Temyiz edilen hükmü Yargıtay tarafından bozulan ve Yargıtayın bu bozma kararına uymuş olan hukuk mahkemesi, bozma kararı doğrultusunda inceleme yapmak ve hüküm vermek zorundadır. 6100 sayılı Hukuk Muhakemeleri Kanununun 297. maddesinin (2.) fıkrasında; hükmün sonuç kısmında gerekçeye ait herhangi bir söz tekrar edilmeksizin, taleplerden her biri hakkında verilen hükümle taraflara yüklenen borç ve tanınan hakların, sıra numarası altında; şüphe ve tereddüt uyandırmayacak şekilde açıkça gösterilmesi gerektiği, aynı Yasanın 298. maddesinin (2.) fıkrasında ise; gerekçeli kararın, tefhim edilen hükme aykırı olamayacağı hükme bağlanmıştır. Bu düzenlemeye göre; bilirkişi raporu, kroki gibi herhangi bir belgeye atıf yapılarak hüküm kurulamaz. Mahkemece, gerekirse yeniden bilirkişi raporu da alınarak, infazda güçlük çıkarmayacak şekilde, dava konusu taşınmaz üzerindeki hangi bölümün aile konutu olarak kullanıldığının tespit edilmesi ve bu bölümle sınırlı olacak şekilde ipoteğin kaldırılması ile aile konutu şerhi konulmasına karar verilmesi gerekirken yazılı şekilde karar verilmesi doğru görülmemiş ve bozmayı gerektirmiştir.

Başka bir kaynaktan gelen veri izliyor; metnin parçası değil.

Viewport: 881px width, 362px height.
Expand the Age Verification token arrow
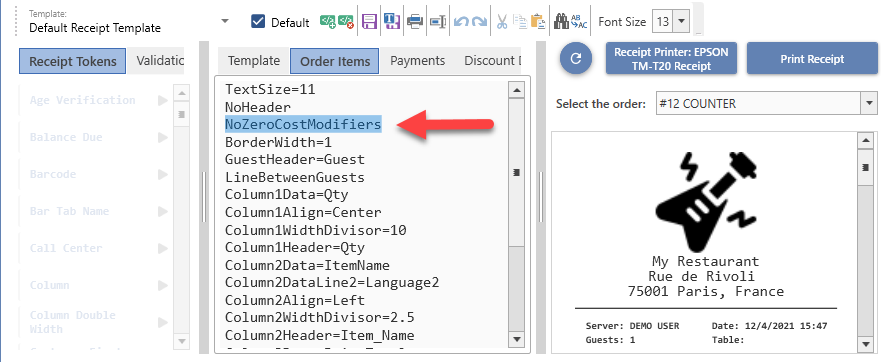pos(163,100)
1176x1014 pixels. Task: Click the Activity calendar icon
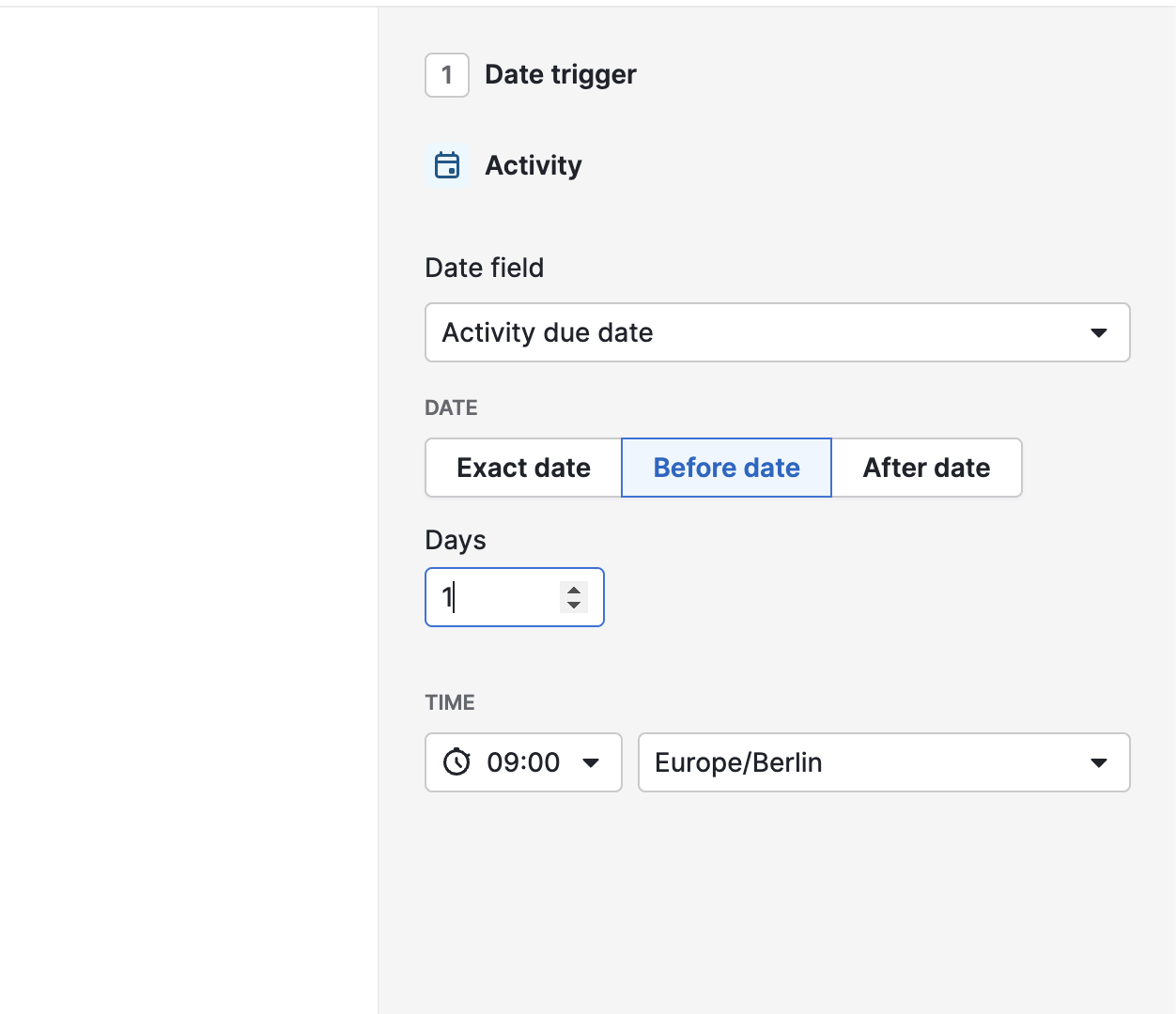click(x=447, y=165)
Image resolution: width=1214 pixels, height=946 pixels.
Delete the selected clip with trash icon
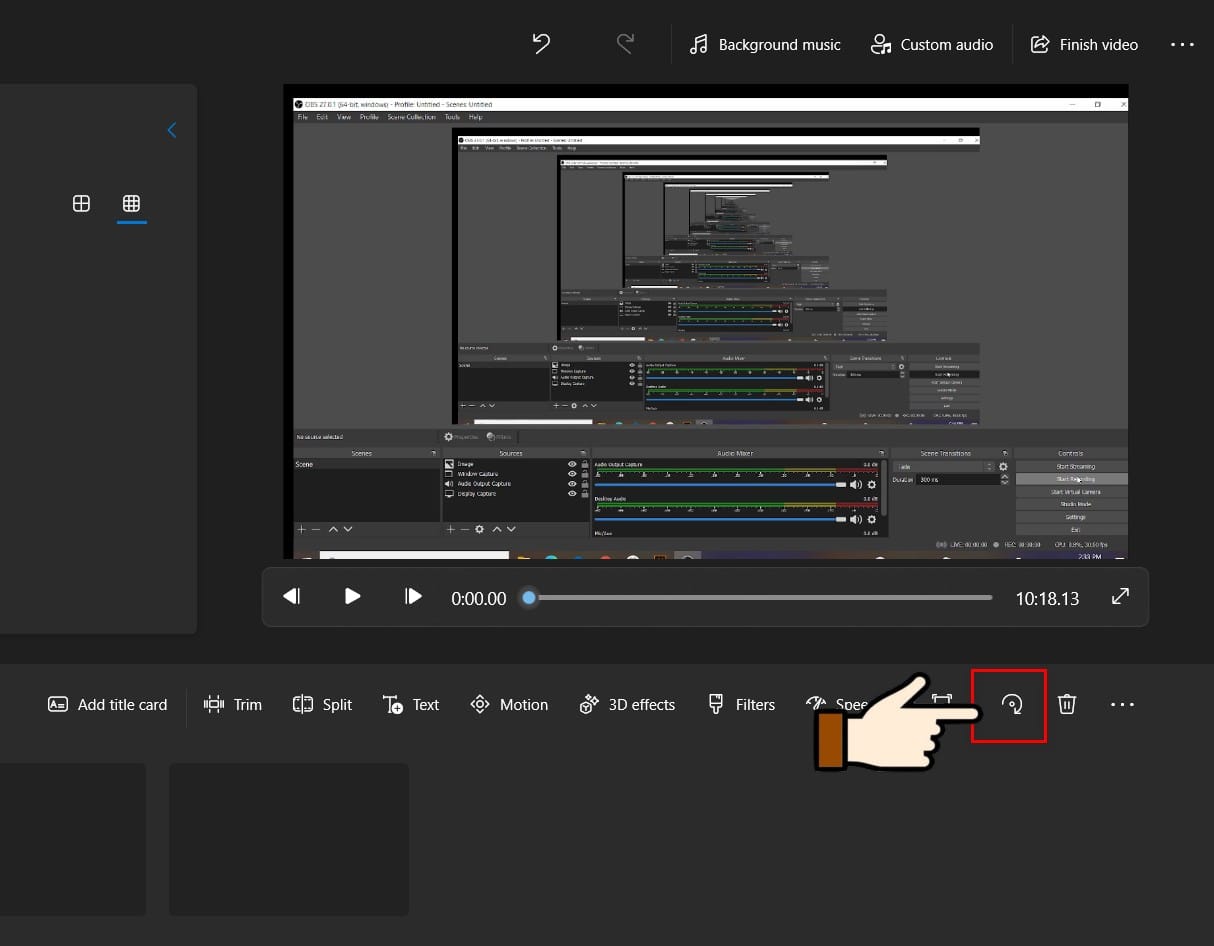tap(1067, 705)
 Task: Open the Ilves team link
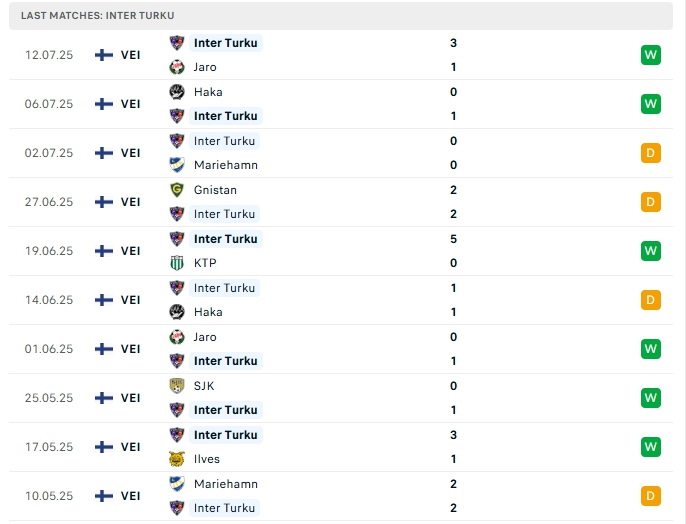[x=207, y=459]
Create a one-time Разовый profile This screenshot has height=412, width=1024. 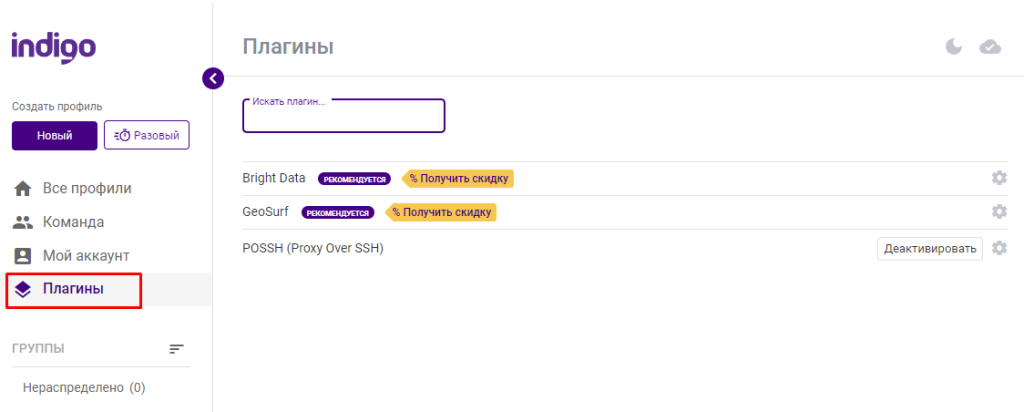[x=147, y=135]
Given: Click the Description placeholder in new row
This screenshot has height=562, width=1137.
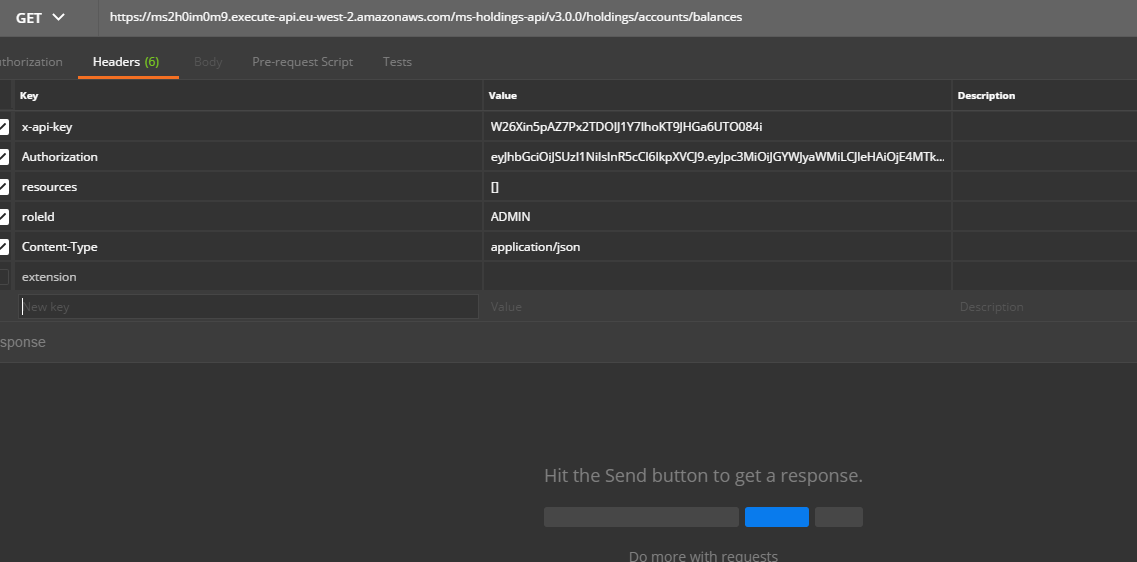Looking at the screenshot, I should [1040, 307].
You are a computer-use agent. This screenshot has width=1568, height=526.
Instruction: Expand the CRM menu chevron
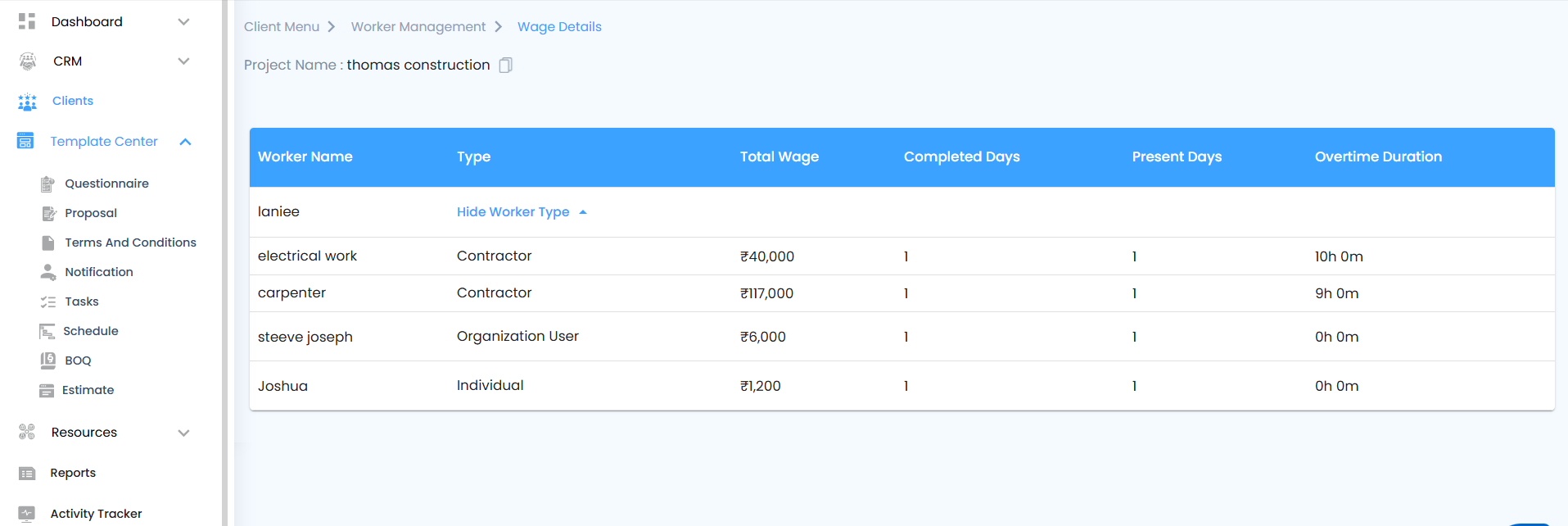coord(184,61)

SONUÇ: Temyiz edilen hükmün yukarıda gösterilen sebeple BOZULMASINA, bozma sebebine göre yargılama giderleri ve vekâlet ücretine yönelik temyiz itirazlarının şimdilik incelenmesine yer olmadığına, temyiz peşin harcının istek halinde yatırana geri verilmesine, işbu kararın tebliğinden itibaren 15 gün içinde karar düzeltme yolu açık olmak üzere oy birliğiyle karar verildi. 21.09.2022 (Çrş.)